The Numbers Game: "Seven," the psychological thriller from New Line, has dominated at the box office for the fourth weekend in a row. The film took the top spot with $9 million during what was a slow weekend for moviegoing. Warner Bros.' "Assassins" came in second place with $5.8 million. Hollywood Pictures' gritty film "Dead Presidents" tied for third with Universal's significantly softer "How to Make an American Quilt" with $4.5 million apiece. Several movies were in close competition: "Jade," the thriller from Paramount, took in $4.4 million its opening weekend for fifth place. Columbia's "To Die For" tied with Hollywood Pictures' new release "The Scarlet Letter," which opened to poor reviews, with $4.2 million each. Final figures will be released today.


Dance On: The second Annual L.A. Dance Awards, designed to honor the work of choreographers in feature films, were held Sunday at the Century Club in Century City. The big award of the night, outstanding choreographic achievement in motion pictures, went to choreographer Jerry Evans for "The Mask." Bill and Jacqui Landrum won for choreographic achievement in commercials for a Discover card spot. Jack Cole was given an award for lifetime achievement. The awards were co-sponsored by the L.A. Dance Foundation and the Media Choreographers Council.

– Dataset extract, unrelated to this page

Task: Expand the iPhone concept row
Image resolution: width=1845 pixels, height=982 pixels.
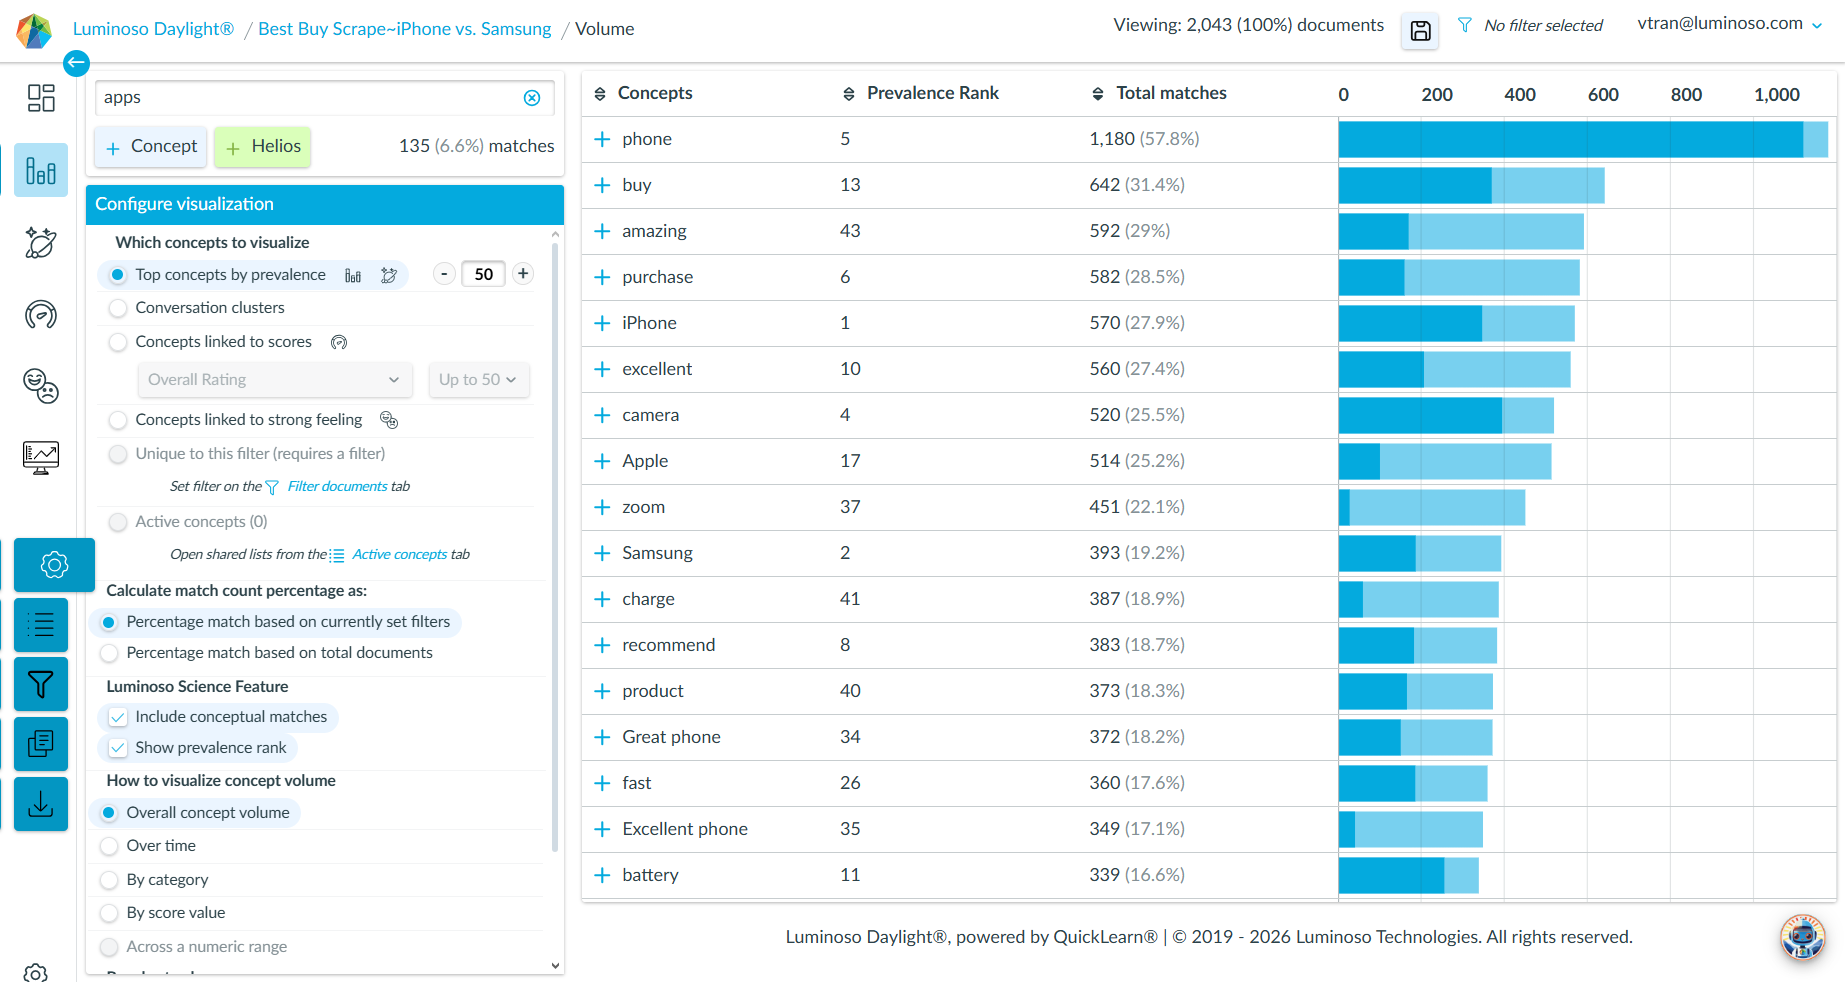Action: click(x=602, y=323)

Film Teachers Honors: Actor Rod Steiger will be honored with the Jean Renoir Award for Lifetime Achievement tonight by the Los Angeles Film Teachers Assn. John Goodman will present the award at the Sportsmen's Lodge in Studio City. Steiger won an Academy Award for "In the Heat of the Night" in 1967. At the same event, Emmy-winning TV writer Abby Mann will receive the Edward R. Murrow Responsibility in Television Award, which will be presented by Maximilian Schell.


From MOCA to LACMA: Los Angeles art collector and financier Eli Broad, who is a founding trustee of the Museum of Contemporary Art and only two weeks ago donated $1 million to MOCA for the display of its permanent collection, was elected as a new director of the Los Angeles County Museum of Art. Although Broad has been identified with MOCA since it was founded in 1979, he rotated off that institution's board of trustees in 1993.


Pamela Anderson Lee was expected to be released from St. John's Hospital in Santa Monica on Sunday. The 28-year-old "Baywatch" star was hospitalized Friday suffering from what was described as flu-like symptoms, but a hospital spokeswoman said the actress is pregnant. Lee, who is married to Motley Crue drummer Tommy Lee, suffered a miscarriage earlier this year. . . . Just two months after a liver transplant, Larry Hagman says he's ready to start acting and directing again. "We've been talking about doing a movie of 'Dallas,' the reunion," Hagman said in an interview to air tonight on "Entertainment Tonight." Hagman, 64, said he does not know who his liver donor was. "I sure do thank him or her. It's a perfect liver, though, because it sure has attached well and taken off."

For the Record Los Angeles Times Thursday October 19, 1995 Home Edition Calendar Part F Page 3 Entertainment Desk 1 inches; 30 words Type of Material: Correction Clarification-- An announcement in Monday's Morning Report column indicated incorrect information about Eli Broad's new role with the Los Angeles County Museum of Art. He is joiningLACMA's board of trustees.